Nicolas Mestre grew up in the Haute-Savoie region of France where his dad worked in the restaurant business, and good food and wine were ever-present. “My memories of growing up are of people sitting around the dining room table drinking and eating, talking and laughing,” says Mestre. He began working at Tastings in Charlottesville when he turned 21, learning about importing and distribution as well, and soon linked up with fellow connoisseurs Andrew Greene, Toby Beard, and Ted Burns in their labyrinthine wine cellar underneath the Downtown Mall.

“It was a vast space they rented under the old Williams Corner Bookstore [now the Virginia National Bank building], where they stored their wine collection.” says Mestre. “We spent a lot of time down there drinking wine, and it was there that we first got the idea for the business.” It was also the inspiration for the name of the business, Williams Corner Wine, where Mestre now serves as CEO.


Peak placement

Nicolas Mestre, CEO of Williams Corner Wine, highlights a few choice placements on local menus.

Prime 109
Dirty & Rowdy 2017 California Mourvedre “Unfamiliar”

C&O
Yohan Lardy 2016 Moulin-a-Vent “Vieilles Vignes de 1903”

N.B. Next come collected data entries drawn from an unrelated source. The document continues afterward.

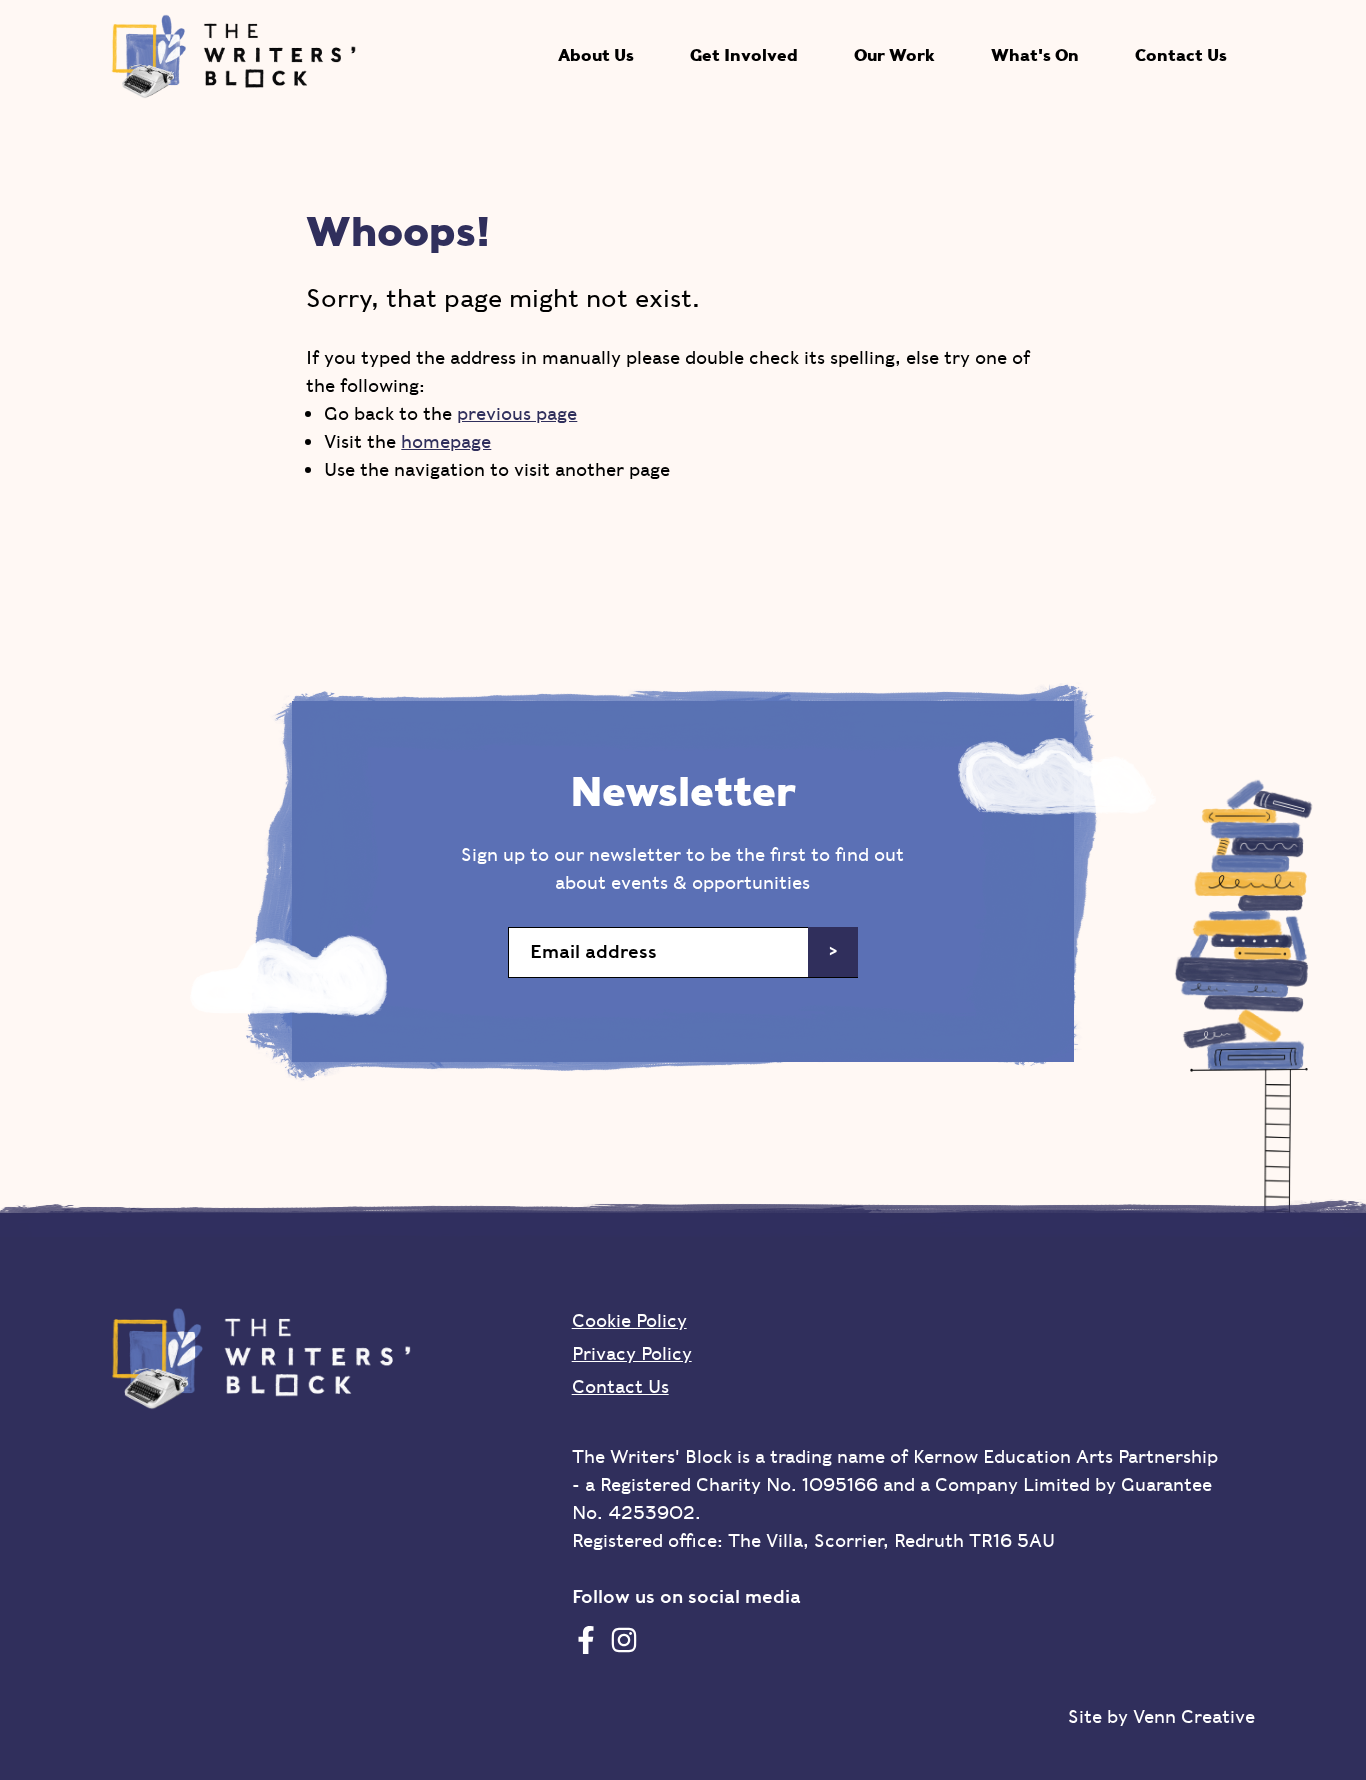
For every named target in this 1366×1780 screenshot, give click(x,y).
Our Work (894, 55)
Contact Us (1181, 55)
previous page (517, 413)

Tastings of Charlottesville
Domaine Aux Moines 2015 Savennieres Sec


Turning away from conventional mass producers, Mestre became increasingly interested in wines made with a more eco-friendly approach, using organic and biodynamic grape- growing techniques. When he didn’t find such wines being imported to the U.S., he convinced his co-founders that “natural wines” should be Williams Corner’s focus.

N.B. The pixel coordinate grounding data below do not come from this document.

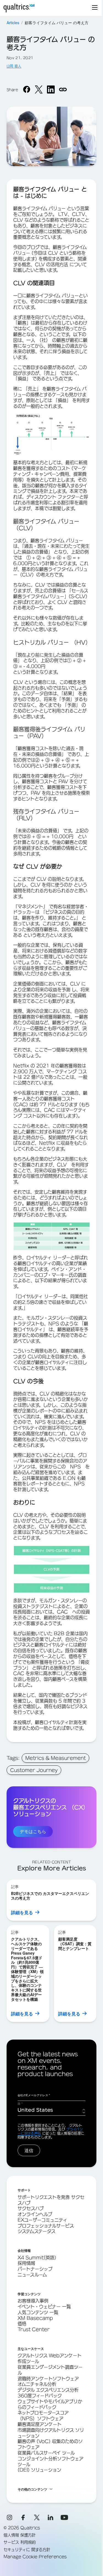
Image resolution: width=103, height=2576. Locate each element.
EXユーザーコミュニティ (42, 2220)
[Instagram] (9, 2517)
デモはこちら (33, 1831)
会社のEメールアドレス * (34, 2095)
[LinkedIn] (50, 2517)
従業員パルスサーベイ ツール (46, 2453)
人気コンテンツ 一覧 (38, 2312)
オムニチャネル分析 (37, 2384)
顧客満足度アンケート (40, 2424)
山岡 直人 (14, 66)
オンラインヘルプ (35, 2214)
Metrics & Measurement (55, 1758)
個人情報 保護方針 (20, 2535)
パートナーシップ (35, 2269)
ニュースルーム (32, 2274)
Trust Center (34, 2329)
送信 (28, 2150)
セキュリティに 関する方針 (27, 2550)
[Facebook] (23, 2517)
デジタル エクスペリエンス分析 (48, 2390)
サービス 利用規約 (20, 2542)
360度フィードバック (40, 2395)
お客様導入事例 (33, 2301)
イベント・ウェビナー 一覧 (44, 2306)
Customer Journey (34, 1770)
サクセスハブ (31, 2208)
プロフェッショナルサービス (46, 2226)
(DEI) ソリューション (39, 2470)
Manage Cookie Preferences (35, 2557)
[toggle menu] (94, 8)
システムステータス (36, 2231)
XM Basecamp (35, 2318)
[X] (37, 2517)
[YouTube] (64, 2517)
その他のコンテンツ (32, 2489)
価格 (22, 2323)
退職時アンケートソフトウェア (48, 2378)
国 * (20, 2103)
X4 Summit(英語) (37, 2257)
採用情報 (26, 2263)
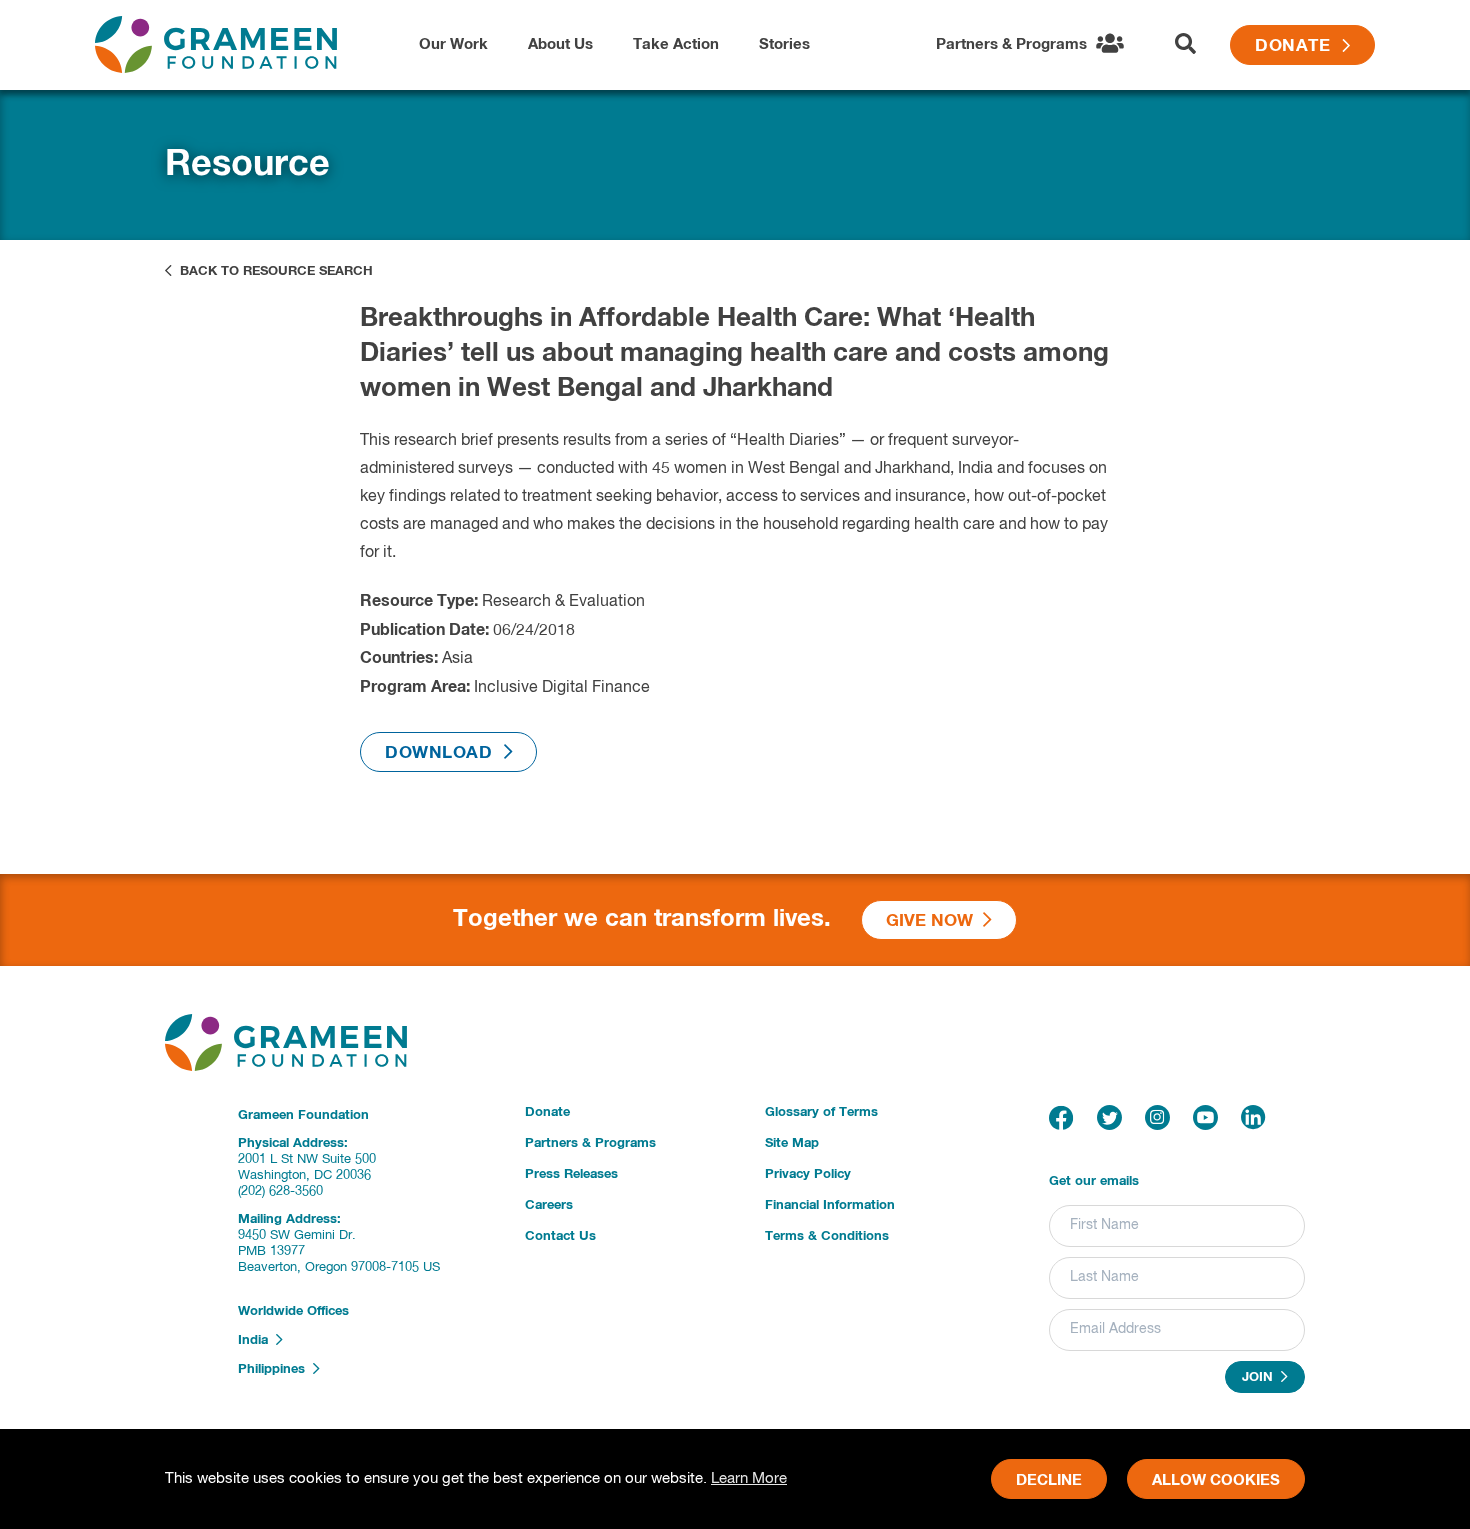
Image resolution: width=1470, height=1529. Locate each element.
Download (444, 753)
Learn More (749, 1478)
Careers (549, 1205)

“The mass use of pesticides and herbicides, while giving producers the ability to achieve higher yields and quantities of finished wine, also ends up diluting that sense of place and authenticity of the product,” says Mestre. This “terroir,” the characteristic flavor imparted to a wine by the environment where it’s produced, is the unique aspect Mestre is working to preserve.

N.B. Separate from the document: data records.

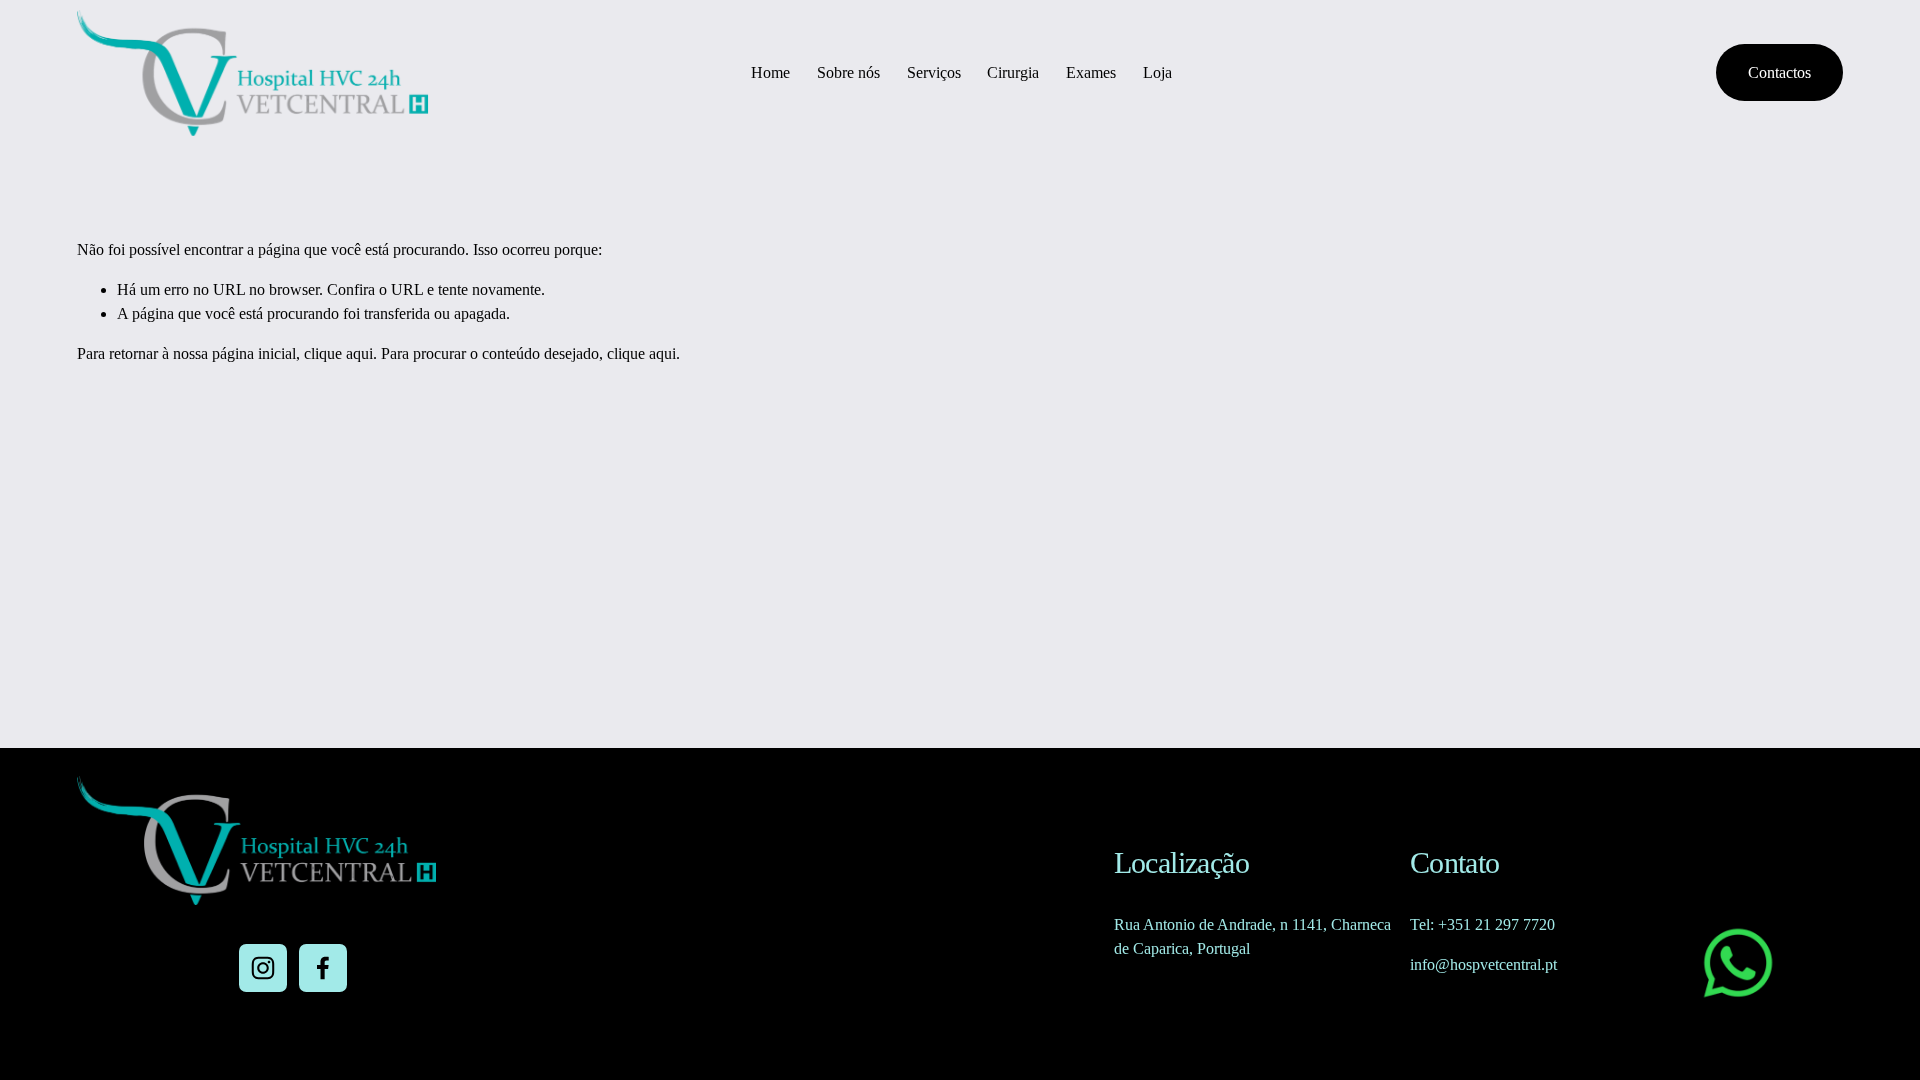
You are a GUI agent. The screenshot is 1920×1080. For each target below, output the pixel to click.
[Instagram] (263, 968)
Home (770, 72)
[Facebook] (323, 968)
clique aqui (338, 353)
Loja (1157, 72)
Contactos (1779, 72)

An importer is a kind of agent, pairing delicious discoveries in one part of the world with receptive palates in another. “It’s like being a curator,” says Mestre. “I have a certain style in my portfolio that’s not going to appeal to everyone, but I really believe in it.” At the same time, an importer’s job is to expose the market to new tastes. “Importers are at the forefront of influencing the arc of taste in the industry. Often we try to bend the market toward the types of things we’re interested in bringing to it.”

Mestre sees natural wines slowly gaining a following. “There’s a re-thinking—did we lose something in the industrialization of wine,” he says. “Lots of growers are, as with the farm movement, examining how they make their product, preserving authenticity whether it be of place or style, and to me that’s very interesting.”